BARCELONA: Two football hooligans have been detained for allegedly assaulting a pregnant woman wearing a niqab in Barcelona, police said on Thursday, as anti-Islam hate crimes soar in Spain.

The woman, who is eight months pregnant, was walking through the centre of the seaside city last week with her husband and two children, and was rebuked by the two ultras because she was wearing the Islamic veil, police said in a statement.

Her husband reacted and was assaulted by the pair, who have not been named but are said by police to have links to the far-right Brigadas Blanquiazules group, which supports the Espanyol football team in Barcelona.

The club banned members of this group from entering its stadium in 2010.

The woman tried to intervene and one of the ultras kicked her in the stomach, police said, adding the two were subsequently detained and have since been accused of hate crime, discrimination and personal injury.

Hospital checks found no damage to either the woman — who has not been named — or her baby, police said.

The assault comes with anti-Islam hate crimes on the rise in Spain.

In April, Mounir Benjelloun, head of the Spanish Federation of Islamic Religious Entities, told AFP that 534 anti-Islam incidents were reported in Spain last year, a more than tenfold jump from 2014.
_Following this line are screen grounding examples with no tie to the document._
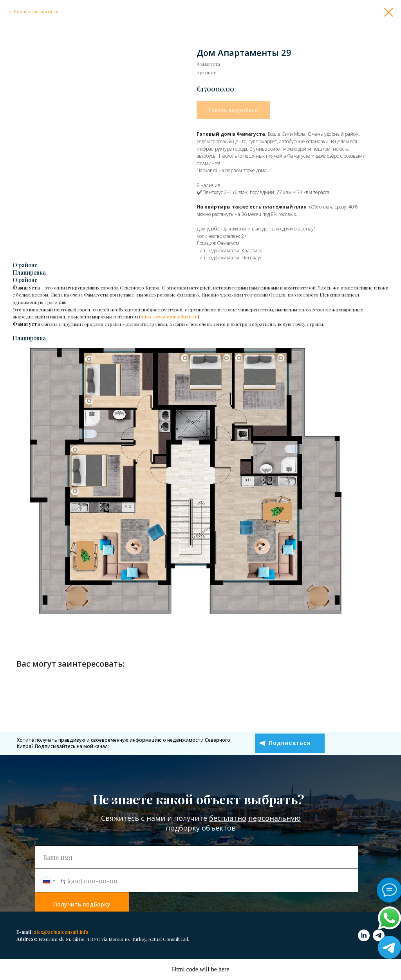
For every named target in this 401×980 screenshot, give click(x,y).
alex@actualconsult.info (61, 932)
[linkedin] (364, 935)
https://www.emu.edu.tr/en (169, 316)
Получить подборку (82, 904)
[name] (197, 857)
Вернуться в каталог (36, 11)
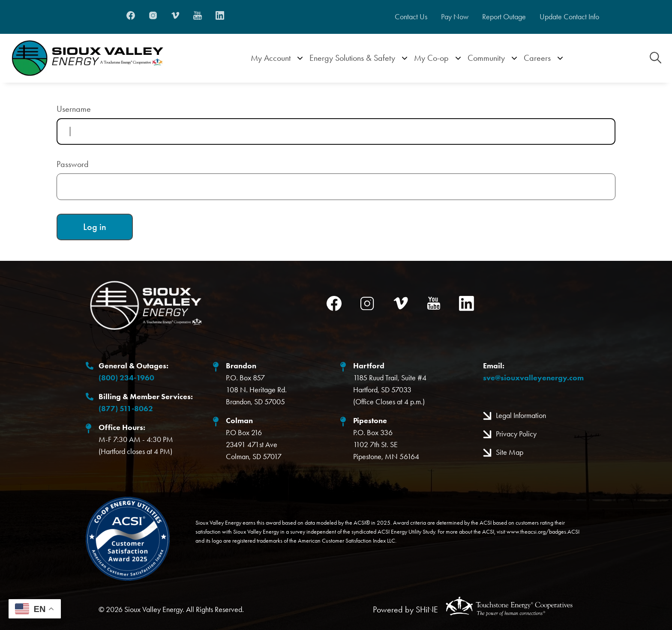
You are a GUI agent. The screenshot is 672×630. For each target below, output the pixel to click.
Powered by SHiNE (405, 609)
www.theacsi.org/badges (536, 531)
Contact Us (406, 17)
He said these acts of violence increased whenever there was a high-profile extremist incident elsewhere, such as the January 2015 attack against satirical weekly Charlie Hebdo, police and a kosher supermarket in Paris.

“We're talking about this case because it has come out into the open,” Benjelloun told AFP Thursday.

“But there are incidents in Spain every day.” In March, people linked to a far-right group protested outside one of Madrid's main mosques after the deadly Brussels airport and metro attacks.

The protesters gathered at the Omar mosque and placed a large placard that read: “Today Brussels, tomorrow Madrid?”

Several mosques have also been vandalised.